Latifa immigrated to France from Morocco as a teenager. Her son Imad served proudly in the French army, but was killed in a terrorist attack in 2012. She could have given in to grief, and no one would have blamed her. Instead, she went to the community where her son’s killers grew up. She spoke with the people, and decided to launch a new group in her son’s name – the Imad Association for Youth and Peace – to help young people resist the lure of violent ideologies. Her association provides alternative paths by supporting after-school programs, educational initiatives, counseling services. When asked why she did this, she said: “I want to save those who are the cause of my suffering.”

That’s what Latifa did on her own. Think how many more Latifa’s could be supported to make a difference in their communities. That’s the kind of resilience and strength we need to unleash to turn back the threat of violent extremism.

Although we’ve taken steps forward with CVE, we are also clear-eyed about the challenges.

Resources remain limited, even as we’ve expanded funds for CVE programs at State. Consider this – over the last year, military operations against Daesh cost roughly $4 billion. By contrast, State and USAID planned to spend about $200 million on CVE programs worldwide with 2015 funding. If you do the math, that’s about $1 of prevention for every $20 of cure. So we need to find additional resources to support CVE.

Here, the WPS community can serve as a powerful ally. For example by directing existing programs aimed at advancing women’s capacity to areas most at-risk of terror infiltration or recruitment. Private sector efforts by foundations and non-profits could contribute to work financed by governments and multilateral bodies.

Second, the WPS community can help make the case for why we need CVE resources overall – and for women’s engagement. The Senate, for example, has included a provision in the current appropriations bill for $20 million to support women and girls affected by violent extremism.

Another way to contribute is by helping to build research capacity to increase our understanding of CVE at the local level, because CVE efforts must be closely tailored to the specific dynamics fueling radicalization within a community.

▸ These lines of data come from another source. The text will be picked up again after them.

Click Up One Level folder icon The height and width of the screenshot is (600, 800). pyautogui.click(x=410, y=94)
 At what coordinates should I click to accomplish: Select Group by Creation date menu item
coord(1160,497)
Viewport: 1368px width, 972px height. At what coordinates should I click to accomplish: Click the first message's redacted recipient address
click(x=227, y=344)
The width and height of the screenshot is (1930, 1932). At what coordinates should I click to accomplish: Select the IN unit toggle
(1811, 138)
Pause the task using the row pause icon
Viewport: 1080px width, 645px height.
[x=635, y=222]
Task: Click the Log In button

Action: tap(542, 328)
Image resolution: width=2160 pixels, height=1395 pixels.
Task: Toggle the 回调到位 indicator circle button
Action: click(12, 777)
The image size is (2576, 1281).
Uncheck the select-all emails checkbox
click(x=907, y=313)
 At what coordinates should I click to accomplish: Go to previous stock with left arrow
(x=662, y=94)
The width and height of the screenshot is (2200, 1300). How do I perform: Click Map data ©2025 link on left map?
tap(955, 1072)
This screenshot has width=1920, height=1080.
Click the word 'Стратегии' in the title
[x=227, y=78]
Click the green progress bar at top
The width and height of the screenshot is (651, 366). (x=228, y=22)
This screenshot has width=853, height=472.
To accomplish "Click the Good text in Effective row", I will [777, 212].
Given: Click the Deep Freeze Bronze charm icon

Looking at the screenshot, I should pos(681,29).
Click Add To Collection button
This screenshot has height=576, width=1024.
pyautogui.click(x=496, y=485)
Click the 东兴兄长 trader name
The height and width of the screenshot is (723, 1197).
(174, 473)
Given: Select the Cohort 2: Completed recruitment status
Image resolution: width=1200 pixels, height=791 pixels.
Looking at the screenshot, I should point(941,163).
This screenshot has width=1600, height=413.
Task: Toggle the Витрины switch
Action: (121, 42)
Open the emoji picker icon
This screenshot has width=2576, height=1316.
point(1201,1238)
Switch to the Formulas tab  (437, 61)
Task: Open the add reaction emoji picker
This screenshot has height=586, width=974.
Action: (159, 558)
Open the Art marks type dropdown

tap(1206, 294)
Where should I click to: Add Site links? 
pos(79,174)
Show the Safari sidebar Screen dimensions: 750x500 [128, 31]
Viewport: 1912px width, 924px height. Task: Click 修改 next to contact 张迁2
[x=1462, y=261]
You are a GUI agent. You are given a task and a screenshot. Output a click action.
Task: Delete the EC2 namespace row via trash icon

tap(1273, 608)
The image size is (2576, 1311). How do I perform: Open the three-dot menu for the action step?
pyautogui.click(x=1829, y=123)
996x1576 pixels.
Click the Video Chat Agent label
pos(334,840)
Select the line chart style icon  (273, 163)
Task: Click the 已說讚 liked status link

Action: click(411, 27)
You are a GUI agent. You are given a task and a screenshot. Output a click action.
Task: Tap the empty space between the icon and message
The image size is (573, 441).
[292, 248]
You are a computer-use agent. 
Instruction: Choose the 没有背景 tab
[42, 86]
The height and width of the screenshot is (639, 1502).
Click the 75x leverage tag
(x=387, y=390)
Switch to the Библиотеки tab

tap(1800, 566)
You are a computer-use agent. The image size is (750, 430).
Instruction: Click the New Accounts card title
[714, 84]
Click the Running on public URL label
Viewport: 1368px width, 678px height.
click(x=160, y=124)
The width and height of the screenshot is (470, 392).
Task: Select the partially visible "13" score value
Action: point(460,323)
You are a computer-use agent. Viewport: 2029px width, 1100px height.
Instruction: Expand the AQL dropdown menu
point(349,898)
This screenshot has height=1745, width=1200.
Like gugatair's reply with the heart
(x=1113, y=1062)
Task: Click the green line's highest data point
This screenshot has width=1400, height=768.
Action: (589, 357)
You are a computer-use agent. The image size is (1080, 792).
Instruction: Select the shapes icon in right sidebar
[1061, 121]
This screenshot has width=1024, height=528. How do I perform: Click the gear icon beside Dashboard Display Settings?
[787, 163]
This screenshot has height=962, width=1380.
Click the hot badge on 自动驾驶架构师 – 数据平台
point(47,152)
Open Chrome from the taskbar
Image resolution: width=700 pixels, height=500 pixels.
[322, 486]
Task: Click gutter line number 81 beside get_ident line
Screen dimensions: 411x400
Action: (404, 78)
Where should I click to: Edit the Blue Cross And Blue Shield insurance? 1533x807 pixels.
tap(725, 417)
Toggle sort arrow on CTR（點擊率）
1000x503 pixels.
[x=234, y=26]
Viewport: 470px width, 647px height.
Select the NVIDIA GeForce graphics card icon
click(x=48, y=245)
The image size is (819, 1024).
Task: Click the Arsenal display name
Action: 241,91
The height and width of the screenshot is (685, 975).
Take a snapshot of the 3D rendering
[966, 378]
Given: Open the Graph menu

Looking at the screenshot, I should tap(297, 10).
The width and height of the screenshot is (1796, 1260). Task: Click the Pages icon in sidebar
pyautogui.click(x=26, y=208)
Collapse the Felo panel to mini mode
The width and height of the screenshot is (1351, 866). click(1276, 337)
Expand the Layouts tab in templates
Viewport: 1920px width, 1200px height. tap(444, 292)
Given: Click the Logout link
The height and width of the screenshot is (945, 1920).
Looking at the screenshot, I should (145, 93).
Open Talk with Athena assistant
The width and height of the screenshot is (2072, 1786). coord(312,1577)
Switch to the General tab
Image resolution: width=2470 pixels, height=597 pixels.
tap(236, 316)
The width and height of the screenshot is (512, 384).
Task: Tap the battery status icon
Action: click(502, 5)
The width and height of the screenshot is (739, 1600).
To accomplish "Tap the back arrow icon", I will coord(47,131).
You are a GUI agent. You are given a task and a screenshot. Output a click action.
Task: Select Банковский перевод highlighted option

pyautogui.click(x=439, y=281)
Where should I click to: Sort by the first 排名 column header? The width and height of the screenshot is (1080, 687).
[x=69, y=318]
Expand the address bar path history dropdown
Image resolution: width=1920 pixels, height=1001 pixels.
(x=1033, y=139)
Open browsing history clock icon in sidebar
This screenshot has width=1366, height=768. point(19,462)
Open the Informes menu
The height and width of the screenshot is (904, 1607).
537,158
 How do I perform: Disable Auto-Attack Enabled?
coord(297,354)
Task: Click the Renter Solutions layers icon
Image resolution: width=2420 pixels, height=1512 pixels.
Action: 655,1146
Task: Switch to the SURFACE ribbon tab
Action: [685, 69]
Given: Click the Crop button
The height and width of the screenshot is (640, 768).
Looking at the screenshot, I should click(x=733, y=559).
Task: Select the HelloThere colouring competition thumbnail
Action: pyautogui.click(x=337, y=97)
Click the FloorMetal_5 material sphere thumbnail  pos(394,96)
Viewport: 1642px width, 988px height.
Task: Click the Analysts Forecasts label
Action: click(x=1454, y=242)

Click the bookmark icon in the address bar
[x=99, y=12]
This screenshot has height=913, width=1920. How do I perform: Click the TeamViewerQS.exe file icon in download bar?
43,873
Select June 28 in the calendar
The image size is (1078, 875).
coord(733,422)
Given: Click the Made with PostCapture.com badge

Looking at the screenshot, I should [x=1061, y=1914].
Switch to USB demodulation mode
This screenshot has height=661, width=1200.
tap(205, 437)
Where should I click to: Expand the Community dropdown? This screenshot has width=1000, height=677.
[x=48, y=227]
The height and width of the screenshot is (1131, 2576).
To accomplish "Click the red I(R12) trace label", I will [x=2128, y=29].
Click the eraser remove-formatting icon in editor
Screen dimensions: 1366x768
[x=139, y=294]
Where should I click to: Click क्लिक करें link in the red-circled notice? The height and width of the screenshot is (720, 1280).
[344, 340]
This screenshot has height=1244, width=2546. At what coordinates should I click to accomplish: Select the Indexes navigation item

You can also help bolster the capacity of women’s groups to manage programs – so that we can include them in the roster of organizations receiving CVE funds. At present, local capacity to administer both finances and reporting precludes CVE partnerships with those we most need to engage at the local level.

In high policy discussion and advocacy, in field work and programming, in mentorship and capacity-building – there are countless opportunities for the WPS community to advance its central objective through CVE. CVE needs your help – your issue advocacy, your expertise, your sustained engagement on this agenda.

Violent extremists threaten everything the women’s community has worked to achieve. So let’s work together on behalf of this fundamental truth – defeating violent extremism is essential to women’s empowerment, and women’s empowerment is fundamental to defeating violent extremism.

I hope we can count you, leaders in civil society and the women’s movement, as allies in this effort. Thank you all very much.